La carretera CL-631, que une Ponferrada y Villablino, ha reabierto este viernes a la circulación en sus dos carriles a su paso por el término municipal de Páramo del Sil, después de finalizar los trabajos necesarios para garantizar la seguridad vial tras el desprendimiento registrado a comienzos de año.
Según ha informado la Junta de Castilla y León, el corte total se produjo el pasado 4 de enero. Cuando un desprendimiento en el punto kilométrico 31+500 obligó a interrumpir el tráfico. El incidente no provocó daños personales.

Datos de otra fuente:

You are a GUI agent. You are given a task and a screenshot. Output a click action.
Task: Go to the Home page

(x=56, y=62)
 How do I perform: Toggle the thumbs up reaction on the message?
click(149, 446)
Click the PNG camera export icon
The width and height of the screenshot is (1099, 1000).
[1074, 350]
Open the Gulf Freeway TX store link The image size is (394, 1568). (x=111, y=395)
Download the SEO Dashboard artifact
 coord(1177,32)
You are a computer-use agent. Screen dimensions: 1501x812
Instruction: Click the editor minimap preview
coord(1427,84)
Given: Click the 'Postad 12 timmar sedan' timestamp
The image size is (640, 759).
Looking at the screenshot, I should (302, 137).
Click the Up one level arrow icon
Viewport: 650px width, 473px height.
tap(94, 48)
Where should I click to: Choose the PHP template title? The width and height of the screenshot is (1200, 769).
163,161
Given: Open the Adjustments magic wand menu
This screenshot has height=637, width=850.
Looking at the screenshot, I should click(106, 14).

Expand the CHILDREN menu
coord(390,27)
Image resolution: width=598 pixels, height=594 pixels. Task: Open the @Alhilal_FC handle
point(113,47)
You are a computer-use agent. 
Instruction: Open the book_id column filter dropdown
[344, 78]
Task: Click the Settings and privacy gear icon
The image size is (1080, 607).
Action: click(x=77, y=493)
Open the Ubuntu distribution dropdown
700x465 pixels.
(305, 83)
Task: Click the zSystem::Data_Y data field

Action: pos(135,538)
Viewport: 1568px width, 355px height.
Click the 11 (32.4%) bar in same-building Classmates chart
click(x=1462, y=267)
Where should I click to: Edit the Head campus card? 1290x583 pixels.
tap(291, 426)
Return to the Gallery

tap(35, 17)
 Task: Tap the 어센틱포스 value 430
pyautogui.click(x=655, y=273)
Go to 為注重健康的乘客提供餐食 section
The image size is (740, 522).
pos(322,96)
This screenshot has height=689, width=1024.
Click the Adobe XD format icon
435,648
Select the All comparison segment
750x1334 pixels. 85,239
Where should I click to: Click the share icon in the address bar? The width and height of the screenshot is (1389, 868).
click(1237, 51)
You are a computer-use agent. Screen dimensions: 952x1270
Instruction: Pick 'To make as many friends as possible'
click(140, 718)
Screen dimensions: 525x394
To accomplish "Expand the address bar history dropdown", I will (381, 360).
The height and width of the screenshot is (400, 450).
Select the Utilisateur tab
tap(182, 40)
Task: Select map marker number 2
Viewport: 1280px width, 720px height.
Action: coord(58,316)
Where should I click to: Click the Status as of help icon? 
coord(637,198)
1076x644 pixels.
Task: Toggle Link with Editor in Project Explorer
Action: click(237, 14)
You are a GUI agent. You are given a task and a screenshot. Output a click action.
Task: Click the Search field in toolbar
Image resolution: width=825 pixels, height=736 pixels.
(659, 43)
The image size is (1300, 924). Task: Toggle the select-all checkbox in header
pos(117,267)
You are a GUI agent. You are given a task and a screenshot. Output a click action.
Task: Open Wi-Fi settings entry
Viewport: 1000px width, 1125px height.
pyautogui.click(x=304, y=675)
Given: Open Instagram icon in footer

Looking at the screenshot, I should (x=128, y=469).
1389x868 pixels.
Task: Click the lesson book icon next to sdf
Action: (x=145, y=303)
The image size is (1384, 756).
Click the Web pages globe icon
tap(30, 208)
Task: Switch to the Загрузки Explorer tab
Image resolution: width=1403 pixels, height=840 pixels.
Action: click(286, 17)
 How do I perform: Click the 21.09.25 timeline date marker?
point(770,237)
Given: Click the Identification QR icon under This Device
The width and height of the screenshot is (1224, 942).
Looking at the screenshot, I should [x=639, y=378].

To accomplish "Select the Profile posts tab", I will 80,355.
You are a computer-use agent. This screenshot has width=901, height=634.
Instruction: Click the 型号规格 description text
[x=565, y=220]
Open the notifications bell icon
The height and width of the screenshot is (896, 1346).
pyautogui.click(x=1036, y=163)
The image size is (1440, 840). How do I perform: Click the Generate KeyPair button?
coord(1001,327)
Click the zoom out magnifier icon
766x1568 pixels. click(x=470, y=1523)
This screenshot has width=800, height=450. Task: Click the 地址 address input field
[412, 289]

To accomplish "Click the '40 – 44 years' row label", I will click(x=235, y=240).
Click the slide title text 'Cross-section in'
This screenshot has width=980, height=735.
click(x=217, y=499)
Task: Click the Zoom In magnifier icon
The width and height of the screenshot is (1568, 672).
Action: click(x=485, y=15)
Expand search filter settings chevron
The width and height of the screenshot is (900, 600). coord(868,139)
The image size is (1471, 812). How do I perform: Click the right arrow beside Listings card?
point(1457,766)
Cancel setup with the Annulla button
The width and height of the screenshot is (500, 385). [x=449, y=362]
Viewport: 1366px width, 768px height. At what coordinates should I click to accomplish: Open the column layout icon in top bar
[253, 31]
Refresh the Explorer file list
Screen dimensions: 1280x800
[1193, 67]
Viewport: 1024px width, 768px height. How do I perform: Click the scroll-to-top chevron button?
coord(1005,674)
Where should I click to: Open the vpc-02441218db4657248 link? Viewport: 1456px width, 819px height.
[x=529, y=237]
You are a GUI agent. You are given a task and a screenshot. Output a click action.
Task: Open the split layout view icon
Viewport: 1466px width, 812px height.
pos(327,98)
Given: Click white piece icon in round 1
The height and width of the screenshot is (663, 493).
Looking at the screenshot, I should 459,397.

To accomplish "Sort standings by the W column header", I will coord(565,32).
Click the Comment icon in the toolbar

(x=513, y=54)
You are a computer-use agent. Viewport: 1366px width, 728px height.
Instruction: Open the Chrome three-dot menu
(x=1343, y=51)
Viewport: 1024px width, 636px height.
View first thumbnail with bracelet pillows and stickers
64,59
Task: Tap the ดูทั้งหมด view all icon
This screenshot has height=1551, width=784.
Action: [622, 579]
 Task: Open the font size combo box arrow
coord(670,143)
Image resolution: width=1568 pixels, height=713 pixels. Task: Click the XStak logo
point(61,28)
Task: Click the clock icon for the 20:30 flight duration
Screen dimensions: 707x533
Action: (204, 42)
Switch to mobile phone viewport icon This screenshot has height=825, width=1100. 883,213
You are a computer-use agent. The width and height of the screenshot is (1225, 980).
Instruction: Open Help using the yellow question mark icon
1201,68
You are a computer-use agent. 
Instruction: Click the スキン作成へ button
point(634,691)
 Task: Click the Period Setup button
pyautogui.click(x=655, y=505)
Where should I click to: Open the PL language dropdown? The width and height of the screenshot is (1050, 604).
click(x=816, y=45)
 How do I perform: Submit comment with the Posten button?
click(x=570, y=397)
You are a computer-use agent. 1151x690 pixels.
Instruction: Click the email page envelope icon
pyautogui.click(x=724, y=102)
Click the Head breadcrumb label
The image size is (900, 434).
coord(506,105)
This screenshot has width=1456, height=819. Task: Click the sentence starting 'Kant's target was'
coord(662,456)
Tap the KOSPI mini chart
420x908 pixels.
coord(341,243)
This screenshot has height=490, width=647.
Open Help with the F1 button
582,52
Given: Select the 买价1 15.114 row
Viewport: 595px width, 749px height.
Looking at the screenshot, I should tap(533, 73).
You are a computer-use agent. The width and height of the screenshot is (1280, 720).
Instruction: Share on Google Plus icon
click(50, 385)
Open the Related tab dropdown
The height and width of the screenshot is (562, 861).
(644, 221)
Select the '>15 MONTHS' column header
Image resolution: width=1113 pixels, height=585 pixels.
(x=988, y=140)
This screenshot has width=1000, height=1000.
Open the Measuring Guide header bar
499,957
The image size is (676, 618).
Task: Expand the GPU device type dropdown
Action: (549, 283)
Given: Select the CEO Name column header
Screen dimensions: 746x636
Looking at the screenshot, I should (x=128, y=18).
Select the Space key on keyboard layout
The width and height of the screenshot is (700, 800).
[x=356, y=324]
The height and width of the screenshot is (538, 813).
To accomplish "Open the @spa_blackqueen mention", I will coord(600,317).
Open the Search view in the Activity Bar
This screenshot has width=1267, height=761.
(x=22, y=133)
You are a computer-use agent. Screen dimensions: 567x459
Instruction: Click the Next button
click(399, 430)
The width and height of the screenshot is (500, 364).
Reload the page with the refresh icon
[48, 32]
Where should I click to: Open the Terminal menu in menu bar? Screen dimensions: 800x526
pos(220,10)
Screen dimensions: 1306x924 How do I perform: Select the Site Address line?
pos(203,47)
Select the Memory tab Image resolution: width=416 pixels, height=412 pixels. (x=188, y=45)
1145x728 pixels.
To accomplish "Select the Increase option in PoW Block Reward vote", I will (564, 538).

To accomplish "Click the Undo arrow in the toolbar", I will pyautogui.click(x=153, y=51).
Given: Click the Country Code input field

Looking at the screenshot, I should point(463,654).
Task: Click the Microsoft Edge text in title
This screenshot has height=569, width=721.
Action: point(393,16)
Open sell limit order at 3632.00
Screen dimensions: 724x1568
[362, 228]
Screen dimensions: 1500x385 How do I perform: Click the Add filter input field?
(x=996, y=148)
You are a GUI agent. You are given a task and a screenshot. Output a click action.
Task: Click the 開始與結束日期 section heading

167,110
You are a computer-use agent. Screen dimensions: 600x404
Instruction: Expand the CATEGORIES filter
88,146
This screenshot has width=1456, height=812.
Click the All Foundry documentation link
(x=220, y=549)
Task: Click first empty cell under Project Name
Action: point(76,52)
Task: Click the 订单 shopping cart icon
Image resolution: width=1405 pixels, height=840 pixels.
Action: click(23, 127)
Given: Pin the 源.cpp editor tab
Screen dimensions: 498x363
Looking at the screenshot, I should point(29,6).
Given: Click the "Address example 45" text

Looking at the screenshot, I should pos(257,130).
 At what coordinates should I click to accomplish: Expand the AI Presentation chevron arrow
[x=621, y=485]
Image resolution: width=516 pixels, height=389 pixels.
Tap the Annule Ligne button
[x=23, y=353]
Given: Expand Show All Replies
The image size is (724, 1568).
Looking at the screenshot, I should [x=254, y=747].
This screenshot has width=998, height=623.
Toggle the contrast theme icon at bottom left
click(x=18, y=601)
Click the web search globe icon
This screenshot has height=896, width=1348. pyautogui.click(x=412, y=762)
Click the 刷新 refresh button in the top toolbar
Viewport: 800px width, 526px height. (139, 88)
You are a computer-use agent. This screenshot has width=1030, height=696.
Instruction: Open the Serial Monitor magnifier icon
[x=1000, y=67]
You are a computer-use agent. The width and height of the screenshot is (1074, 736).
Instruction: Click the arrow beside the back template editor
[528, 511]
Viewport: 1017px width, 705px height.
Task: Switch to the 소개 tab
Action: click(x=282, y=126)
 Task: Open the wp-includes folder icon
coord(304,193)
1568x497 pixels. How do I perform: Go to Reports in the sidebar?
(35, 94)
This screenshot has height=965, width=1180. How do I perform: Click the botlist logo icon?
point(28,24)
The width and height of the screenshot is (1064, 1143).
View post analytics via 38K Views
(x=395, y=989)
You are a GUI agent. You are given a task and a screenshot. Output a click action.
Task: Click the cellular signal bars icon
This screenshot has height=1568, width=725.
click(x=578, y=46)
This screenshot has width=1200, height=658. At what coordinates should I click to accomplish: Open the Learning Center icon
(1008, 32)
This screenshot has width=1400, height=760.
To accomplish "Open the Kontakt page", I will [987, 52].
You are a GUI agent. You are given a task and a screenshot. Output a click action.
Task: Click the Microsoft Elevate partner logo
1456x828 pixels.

Desde entonces, se han ejecutado tareas de retirada de material y estabilización en un entorno “técnicamente complejo”, con el objetivo de recuperar la circulación con garantías.
La actuación ha contado con un presupuesto de 600.000 euros, destinado a labores de limpieza, aseguramiento y reposición de las condiciones de la infraestructura viaria.
La Junta ha precisado que, pese a la reapertura, se mantendrán trabajos de consolidación del talud mediante la instalación de malla metálica y bulones. Estas intervenciones en la CL-631 serán compatibles con la circulación ordinaria entre Ponferrada y Villablino y se señalizarán en caso de que sea necesario aplicar medidas puntuales por motivos de seguridad. Además, continúan los estudios técnicos para analizar la estabilidad del terreno en distintos puntos del tramo.